Directions for this task: List each line of the data that holds the string "button", please.

Saved entries:
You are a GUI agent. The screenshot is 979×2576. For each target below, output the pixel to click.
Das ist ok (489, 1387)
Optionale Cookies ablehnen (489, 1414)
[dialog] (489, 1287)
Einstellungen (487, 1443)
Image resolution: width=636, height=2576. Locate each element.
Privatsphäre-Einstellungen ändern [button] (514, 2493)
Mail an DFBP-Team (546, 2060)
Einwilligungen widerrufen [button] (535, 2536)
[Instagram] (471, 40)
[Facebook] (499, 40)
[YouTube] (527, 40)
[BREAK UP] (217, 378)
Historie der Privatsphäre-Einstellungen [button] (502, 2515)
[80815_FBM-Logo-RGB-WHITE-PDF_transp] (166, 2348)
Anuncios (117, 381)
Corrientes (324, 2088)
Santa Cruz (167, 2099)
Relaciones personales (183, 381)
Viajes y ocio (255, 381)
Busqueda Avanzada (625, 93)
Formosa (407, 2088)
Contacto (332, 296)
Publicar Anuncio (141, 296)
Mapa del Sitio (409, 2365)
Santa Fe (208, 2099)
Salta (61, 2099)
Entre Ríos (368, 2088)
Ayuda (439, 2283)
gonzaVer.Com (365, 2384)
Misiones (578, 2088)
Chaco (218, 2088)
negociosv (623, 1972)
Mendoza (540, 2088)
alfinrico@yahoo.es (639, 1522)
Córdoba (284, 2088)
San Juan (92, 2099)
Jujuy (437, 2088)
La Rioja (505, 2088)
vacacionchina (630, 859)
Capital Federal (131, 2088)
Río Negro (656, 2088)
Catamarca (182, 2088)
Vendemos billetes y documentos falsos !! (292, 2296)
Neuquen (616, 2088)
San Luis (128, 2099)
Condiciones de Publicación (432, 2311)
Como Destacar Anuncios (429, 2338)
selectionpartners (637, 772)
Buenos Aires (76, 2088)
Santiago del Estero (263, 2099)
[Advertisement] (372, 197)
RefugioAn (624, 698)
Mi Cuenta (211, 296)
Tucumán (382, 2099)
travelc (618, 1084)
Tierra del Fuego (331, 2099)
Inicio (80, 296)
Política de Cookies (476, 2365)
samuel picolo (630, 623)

Problem solution:
Privatsphäre-Einstellungen ändern [button] (514, 2493)
Einwilligungen widerrufen [button] (535, 2536)
Historie der Privatsphäre-Einstellungen [button] (502, 2515)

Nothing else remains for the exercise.